● Record excerpts
====
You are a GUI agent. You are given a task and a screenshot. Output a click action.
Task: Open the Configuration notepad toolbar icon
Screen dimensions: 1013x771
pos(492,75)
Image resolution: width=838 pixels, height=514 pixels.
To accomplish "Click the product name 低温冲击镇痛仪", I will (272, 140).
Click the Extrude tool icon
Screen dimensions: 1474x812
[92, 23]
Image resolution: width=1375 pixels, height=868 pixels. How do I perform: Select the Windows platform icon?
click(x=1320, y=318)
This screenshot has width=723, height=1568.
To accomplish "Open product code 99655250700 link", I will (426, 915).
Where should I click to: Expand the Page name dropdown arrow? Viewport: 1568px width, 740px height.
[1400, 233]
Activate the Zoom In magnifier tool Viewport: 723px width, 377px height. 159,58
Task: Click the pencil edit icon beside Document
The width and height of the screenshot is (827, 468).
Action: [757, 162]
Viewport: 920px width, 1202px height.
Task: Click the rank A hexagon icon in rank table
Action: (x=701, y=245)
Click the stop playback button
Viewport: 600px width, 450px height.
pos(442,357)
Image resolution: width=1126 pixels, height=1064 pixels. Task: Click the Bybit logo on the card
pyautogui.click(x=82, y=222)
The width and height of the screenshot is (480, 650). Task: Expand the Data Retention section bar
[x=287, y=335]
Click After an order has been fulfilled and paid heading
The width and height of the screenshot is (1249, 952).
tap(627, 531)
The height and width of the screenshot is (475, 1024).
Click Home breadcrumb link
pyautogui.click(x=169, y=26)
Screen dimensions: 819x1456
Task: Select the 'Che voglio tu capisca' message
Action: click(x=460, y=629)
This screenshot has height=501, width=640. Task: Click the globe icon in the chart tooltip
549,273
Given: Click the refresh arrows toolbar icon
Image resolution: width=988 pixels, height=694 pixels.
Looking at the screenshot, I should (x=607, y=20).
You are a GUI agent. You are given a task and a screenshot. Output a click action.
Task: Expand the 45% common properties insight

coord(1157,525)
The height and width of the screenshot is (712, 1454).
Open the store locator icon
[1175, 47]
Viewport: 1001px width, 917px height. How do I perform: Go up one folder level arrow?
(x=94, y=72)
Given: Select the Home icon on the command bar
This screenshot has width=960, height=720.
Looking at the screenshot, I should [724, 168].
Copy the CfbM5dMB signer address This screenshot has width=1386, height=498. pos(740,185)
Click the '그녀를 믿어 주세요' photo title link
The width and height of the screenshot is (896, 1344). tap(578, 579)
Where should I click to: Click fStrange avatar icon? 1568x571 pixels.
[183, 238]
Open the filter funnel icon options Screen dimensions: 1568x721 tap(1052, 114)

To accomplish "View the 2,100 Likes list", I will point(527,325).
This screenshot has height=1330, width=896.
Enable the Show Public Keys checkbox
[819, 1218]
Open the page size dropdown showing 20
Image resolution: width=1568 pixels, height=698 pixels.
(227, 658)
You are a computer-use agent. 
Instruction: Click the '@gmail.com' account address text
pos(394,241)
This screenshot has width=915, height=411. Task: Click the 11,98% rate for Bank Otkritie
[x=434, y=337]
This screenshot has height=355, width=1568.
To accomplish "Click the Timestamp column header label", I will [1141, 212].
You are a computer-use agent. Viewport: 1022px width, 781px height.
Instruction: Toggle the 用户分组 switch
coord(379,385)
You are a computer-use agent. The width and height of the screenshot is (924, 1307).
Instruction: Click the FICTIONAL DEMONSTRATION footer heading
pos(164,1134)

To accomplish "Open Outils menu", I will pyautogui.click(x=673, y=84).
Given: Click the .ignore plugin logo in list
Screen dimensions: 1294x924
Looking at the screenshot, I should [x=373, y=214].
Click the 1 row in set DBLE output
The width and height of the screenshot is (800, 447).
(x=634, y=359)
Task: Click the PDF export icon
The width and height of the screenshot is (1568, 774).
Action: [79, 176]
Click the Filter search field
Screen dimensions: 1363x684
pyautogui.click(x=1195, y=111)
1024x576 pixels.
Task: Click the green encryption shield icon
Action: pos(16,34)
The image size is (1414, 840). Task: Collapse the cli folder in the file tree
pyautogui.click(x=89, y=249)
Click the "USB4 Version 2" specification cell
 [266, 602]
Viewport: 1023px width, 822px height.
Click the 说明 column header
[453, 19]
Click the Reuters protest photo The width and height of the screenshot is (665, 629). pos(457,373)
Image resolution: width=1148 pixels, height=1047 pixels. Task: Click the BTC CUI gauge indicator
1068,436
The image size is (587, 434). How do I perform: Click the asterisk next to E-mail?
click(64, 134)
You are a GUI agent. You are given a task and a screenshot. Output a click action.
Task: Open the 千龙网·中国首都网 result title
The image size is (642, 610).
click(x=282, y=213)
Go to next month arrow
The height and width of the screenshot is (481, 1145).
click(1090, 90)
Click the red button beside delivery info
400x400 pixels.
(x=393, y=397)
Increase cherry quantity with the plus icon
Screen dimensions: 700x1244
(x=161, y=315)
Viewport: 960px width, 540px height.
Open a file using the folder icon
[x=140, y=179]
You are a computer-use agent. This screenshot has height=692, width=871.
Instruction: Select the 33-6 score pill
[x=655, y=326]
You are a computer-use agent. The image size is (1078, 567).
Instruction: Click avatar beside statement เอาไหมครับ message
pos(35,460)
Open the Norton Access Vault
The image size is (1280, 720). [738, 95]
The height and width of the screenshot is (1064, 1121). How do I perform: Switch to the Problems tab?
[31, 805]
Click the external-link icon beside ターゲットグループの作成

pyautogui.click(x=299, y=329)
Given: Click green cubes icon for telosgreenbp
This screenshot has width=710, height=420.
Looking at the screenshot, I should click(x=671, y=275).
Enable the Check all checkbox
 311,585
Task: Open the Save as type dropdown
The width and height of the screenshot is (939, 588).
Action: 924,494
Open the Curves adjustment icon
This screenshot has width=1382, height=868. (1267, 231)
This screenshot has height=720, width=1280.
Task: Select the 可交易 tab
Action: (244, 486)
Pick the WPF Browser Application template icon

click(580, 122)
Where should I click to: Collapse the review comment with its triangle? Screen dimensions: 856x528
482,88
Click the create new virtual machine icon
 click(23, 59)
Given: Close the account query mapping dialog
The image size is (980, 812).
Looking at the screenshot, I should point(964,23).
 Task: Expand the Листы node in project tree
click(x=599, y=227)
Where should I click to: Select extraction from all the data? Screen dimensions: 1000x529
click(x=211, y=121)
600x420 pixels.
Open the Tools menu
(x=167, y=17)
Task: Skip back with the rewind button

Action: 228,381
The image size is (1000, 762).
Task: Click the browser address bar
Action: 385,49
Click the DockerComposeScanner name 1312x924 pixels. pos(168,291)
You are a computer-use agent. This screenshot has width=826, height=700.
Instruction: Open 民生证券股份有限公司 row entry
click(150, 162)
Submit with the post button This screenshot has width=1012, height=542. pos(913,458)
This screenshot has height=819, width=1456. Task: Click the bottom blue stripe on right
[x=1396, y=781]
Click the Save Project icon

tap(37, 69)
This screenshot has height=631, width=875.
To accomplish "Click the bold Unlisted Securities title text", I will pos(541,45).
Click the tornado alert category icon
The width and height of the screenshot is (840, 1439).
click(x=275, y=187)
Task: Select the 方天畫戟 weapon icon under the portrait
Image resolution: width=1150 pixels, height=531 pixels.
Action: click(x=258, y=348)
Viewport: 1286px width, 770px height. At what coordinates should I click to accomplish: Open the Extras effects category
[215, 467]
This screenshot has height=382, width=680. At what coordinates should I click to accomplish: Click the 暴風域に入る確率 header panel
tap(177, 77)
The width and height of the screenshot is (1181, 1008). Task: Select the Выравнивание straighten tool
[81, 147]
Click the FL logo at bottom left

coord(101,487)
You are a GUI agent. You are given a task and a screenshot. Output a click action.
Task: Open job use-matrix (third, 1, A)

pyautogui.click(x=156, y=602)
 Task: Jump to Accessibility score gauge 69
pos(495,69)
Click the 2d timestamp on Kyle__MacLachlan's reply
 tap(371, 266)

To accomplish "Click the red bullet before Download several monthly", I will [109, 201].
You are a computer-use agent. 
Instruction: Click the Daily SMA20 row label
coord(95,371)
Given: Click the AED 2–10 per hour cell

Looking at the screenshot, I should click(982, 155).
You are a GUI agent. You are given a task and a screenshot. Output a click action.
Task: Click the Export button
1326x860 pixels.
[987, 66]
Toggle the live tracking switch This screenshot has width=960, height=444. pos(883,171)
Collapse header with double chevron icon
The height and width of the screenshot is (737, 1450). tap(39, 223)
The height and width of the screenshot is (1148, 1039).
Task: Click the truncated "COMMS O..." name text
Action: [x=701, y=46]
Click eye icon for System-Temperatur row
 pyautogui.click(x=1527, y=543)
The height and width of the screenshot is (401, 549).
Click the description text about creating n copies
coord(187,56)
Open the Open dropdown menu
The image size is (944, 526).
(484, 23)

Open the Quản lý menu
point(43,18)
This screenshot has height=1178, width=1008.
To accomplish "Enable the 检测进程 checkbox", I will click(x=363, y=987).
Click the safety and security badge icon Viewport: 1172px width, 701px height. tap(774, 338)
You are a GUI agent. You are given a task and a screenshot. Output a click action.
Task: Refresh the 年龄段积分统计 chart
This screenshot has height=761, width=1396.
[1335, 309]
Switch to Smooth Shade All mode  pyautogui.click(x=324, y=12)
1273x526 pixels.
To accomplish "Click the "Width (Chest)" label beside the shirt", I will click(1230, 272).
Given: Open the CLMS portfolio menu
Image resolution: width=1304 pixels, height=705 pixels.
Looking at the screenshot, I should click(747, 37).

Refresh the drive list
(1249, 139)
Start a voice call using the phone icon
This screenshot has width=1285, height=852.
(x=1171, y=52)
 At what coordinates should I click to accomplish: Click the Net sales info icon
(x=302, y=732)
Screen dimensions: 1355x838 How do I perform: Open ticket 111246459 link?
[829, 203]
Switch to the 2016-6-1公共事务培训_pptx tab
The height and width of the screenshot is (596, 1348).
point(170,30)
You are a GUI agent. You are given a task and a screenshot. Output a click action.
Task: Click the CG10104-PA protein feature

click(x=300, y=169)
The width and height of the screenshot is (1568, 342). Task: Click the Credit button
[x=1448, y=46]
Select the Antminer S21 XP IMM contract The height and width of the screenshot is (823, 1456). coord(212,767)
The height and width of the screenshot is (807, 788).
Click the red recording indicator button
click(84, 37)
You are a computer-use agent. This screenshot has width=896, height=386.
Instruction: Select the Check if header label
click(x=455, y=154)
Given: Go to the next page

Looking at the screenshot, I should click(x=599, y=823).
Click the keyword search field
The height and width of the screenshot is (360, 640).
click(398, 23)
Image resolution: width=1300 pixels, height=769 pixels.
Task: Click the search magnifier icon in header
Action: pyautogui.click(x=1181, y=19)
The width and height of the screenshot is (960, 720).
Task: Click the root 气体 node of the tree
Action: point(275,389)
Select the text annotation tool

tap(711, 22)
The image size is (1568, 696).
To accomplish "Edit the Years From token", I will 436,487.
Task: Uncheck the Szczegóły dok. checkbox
====
● Instructions for the task
Please give back, exactly as it stands above, the stretch from the line with "Click the Reuters" through the line with "Go to next month arrow", and no line outside it.

● Written solution
Click the Reuters protest photo The width and height of the screenshot is (665, 629). pos(457,373)
Image resolution: width=1148 pixels, height=1047 pixels. Task: Click the BTC CUI gauge indicator
1068,436
The image size is (587, 434). How do I perform: Click the asterisk next to E-mail?
click(64, 134)
You are a GUI agent. You are given a task and a screenshot. Output a click action.
Task: Open the 千龙网·中国首都网 result title
The image size is (642, 610).
click(x=282, y=213)
Go to next month arrow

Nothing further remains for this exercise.